Hill, Presiding Justice.

Chamblee Dun woody Hotel Partnership (hereinafter the “Hotel Partnership”) owns two tracts of land which lie south of 1-285 *187and west of Chamblee-Dunwoody Road in DeKalb County. The smaller tract (5.3937 acres) was zoned commercial (O-I) in November of 1970; the larger tract (8.4209 acres) has been zoned single family residential (R-100) since the adoption of the DeKalb County Zoning Ordinance in 1956. In late 1979 the Hotel Partnership applied to the DeKalb County Planning Department to change the zoning on the larger tract from R-100 to O-I. On February 26, 1980, the Board of Commissioners of DeKalb County denied the application for rezoning of the larger tract as O-I, and, on motion of one of the Commissioners, rezoned the larger tract to single family attached residential, five units per acre (RA-5) (condominiums).

On March 4, 1980, the Hotel Partnership filed suit in DeKalb County Superior Court challenging the constitutionality of the RA-5 zoning and any zoning classification other than O-I or C-2 as applied to the larger tract.

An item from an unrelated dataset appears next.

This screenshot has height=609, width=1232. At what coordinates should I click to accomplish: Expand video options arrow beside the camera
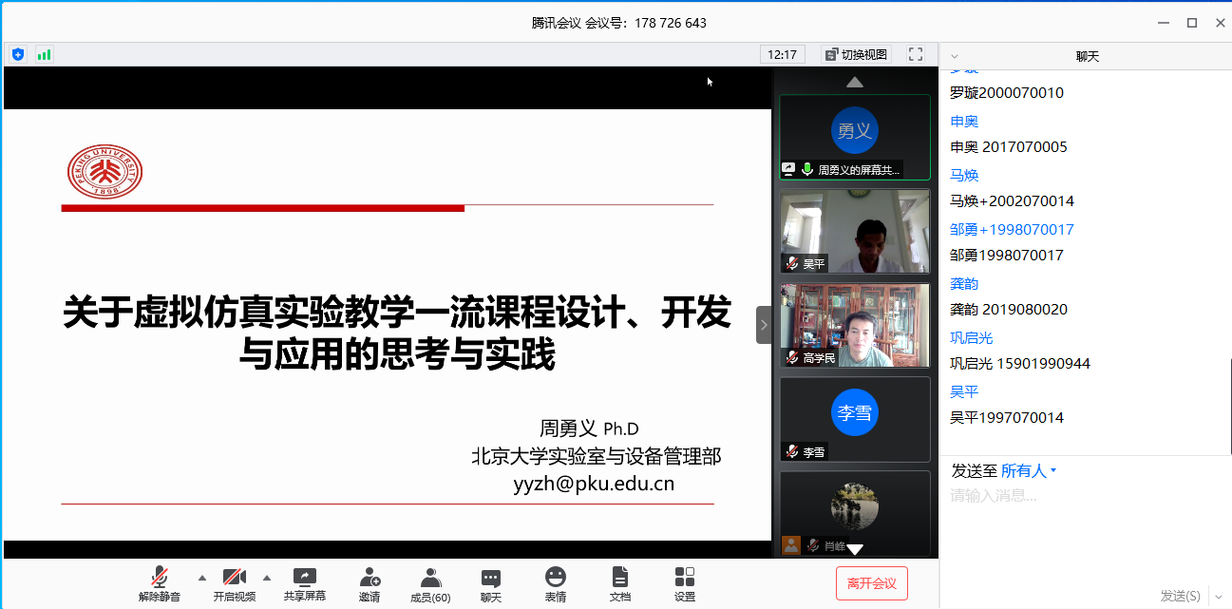(x=266, y=577)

The trial court ruled in the Hotel Partnership’s favor, declaring that any residential zoning of the property would be unconstitutional and ordering the county to rezone the property in a constitutional manner. The county appeals.

The evidence shows that the subject property lies south of 1-285 and west of Chamblee-Dunwoody Road. South of 1-285, Chamblee-Dunwoody is a two lane road, although the “bridge” over 1-285 has recently been widened from two lanes to five lanes. DeKalb County officials testified, however, that even given the widened bridge, DeKalb County has no plans to widen Chamblee-Dunwoody Road south of 1-285. It is unclear whether the federal government or DeKalb County has jurisdiction over the portion of Chamblee-Dunwoody Road fronting the subject property, although it was established that the federal government controls the “through access” within some unspecified number of feet of major thoroughfares, e.g., 1-285. There was however no evidence that the portion of Chamblee-Dunwoody Road south of 1-285 is scheduled for widening from its current two lanes.

The 5.3937 acre tract owned by the Hotel Partnership and a smaller tract lie north of the subject property and alongside an exit ramp off 1-285. The 5.3937 acre tract is zoned O-I and is undeveloped. The other tract is adjacent to the 1-285 exit ramp, is zoned C-I and is occupied by a Fina Station. Another small tract that lies directly across Chamblee-Dunwoody Road and alongside a frontage (access) road parallel to 1-285 is zoned C-l and is occupied by a Standard Station. Other commercial establishments are adjacent to the Standard Station along the frontage road. Other than that property, all of the property in the immediate area (south of 1-285 and east and west of Chamblee-Dunwoody Road) is zoned R-100, and with two exceptions it is all used for single family homes ranging in value from *188$70,000 to $170,000.1 One exception is a day-care center which is a nonconforming use located on a 2 1/2 acre tract zoned R-100 that lies directly across Chamblee-Dunwoody Road from the subject property; the other exception is a tract on the southwest corner of East Nancy Creek Drive and Chamblee-Dunwoody Road which is used for an unspecified office institutional use.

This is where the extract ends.